The holographic effect in the game was created using a curved mirror, CRT TV and a stereographic laserdisc. It may have looked like something out of science fiction back then, but the whole game was just a series of quick-time events. You had to pick one of the four directions or hit the action button at the right moment, but that was it. The cabinet even had game backgrounds built into it -- that’s if you consider neon colored, geometric blocks as backgrounds.
Once the novelty of seeing holographic, 5-inch characters battling away in front of you wore off, people grew tired of this type of game, and they were consigned to the arcade history books. Though cowboy Marshal Gram, Lord Vulcor and Princess Kyi-La of the Galactic Federation did make a brief return in 2001, when Time Traveler was released on the PC and DVD – one can only assume as the result of a drunken bet.
2 – Microcosm
What do you get if you mix Fantastic Voyage, Innerspace and rail shooters? Microcosm! The 1993 game’s box proudly stated “Over 500 megabytes of brilliant SGI graphics and an original soundtrack by Rick Wakeman, formerly of YES.” So you knew you were in for a treat.
In a similar way to Star Trek: Borg’s claim of being ‘The Ultimate Interactive Move’, Microcosm was billed as ‘The ultimate CD-ROM game’; a bold and, quite frankly, totally bizarrely statement, which one can only assume came from somebody who had never played the thing.
Microcosm came with one of the most unnecessarily descriptive manuals in the history of gaming. Want to know the diameter of a certain moon within this universe, one you’ll never visit and that has absolutely no connection whatsoever to the game? Well the manual will tell you what it is, and the number of days it takes said moon to do a full rotation. Brilliant! There’s not too much in there about the actual game, and why it’s a steaming pile of ass.
Incredibly, it’s been proven that it’s possible to get halfway through Microcosm without even looking at the screen – it really is that bad. Not only does it lack player interactivity to the point of being funny (unless you bought it), it also looks horrible, is awfully designed, has no checkpoints, and each level is five minutes long.
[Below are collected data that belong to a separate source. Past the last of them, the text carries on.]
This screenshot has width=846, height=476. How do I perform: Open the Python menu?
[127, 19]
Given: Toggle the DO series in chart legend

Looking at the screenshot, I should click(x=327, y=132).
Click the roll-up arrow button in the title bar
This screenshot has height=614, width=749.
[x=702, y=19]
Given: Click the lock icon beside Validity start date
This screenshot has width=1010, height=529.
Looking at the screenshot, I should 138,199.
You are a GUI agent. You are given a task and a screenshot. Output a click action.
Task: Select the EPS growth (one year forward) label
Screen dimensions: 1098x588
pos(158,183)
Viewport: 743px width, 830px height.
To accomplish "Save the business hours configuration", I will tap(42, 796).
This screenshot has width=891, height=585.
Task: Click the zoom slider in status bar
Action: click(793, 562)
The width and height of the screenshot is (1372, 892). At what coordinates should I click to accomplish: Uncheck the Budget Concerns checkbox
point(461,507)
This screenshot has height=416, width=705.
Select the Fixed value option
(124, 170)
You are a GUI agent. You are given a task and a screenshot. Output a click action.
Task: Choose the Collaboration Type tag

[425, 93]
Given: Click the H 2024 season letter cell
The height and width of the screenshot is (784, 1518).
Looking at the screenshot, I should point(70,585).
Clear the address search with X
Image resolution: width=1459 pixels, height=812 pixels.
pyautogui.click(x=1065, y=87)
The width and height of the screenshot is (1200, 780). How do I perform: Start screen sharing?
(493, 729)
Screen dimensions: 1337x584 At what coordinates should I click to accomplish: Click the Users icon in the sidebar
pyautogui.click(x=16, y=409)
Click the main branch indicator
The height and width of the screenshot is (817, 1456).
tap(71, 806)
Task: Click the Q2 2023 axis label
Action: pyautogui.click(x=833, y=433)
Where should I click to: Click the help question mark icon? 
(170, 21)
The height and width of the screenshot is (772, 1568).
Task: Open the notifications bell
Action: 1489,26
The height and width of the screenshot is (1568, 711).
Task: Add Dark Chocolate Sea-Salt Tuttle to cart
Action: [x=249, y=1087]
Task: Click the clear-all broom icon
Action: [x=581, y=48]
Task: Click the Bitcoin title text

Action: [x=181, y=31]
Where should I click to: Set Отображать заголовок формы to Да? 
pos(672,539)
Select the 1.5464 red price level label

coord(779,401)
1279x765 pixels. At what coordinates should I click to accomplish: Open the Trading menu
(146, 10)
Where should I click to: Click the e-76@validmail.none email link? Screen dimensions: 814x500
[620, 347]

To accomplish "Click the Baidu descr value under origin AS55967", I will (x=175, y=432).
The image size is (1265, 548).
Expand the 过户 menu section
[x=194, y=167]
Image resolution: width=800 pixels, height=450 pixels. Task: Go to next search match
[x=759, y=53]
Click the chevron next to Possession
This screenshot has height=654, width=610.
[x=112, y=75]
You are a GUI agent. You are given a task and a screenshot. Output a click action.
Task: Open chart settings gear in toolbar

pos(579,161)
It was the worst of all the on-rails FMV games; truly a genre that won’t be missed.
1 – Dragon’s Lair
Anyone who’s played the infamous Dragon’s Lair will understand why it’s number one on the list. It says something about a game when its walkthrough can be written like so: left, left, up, down, sword, right, sword, left – and so on.
Yes, Dragon's Lair was the epitome of games with beautiful graphics and almost no player interaction. The only thing it asked you to do was pick a direction/hit a key every 20 seconds. Choose the wrong one and it’s time to try again until you get it right. Incredibly, the movement you chose rarely corresponded to what was happening on the screen, meaning you’d have a 1 in 5 random chance to guess the correct action. This removed any skill required to actually play the thing – what fun.
People may look back at Dragon’s Lair with misty-eyed nostalgia, but it really is crap. Even with a load of unlucky guesses, the entire game could be beaten in under an hour. This worked better when it was turned into a cartoon series in 1984, where it displayed only slightly less player interaction.
An anniversary edition was released on DVD back in 1999, which is possibly the best place for it, as Dragon’s Lair merely requires you to press the remote every now and again, making it similar to channel-hopping the cartoon channels. It’s now even available on Steam, so if you’ve got too much money and want to pointlessly throw some away, buy it.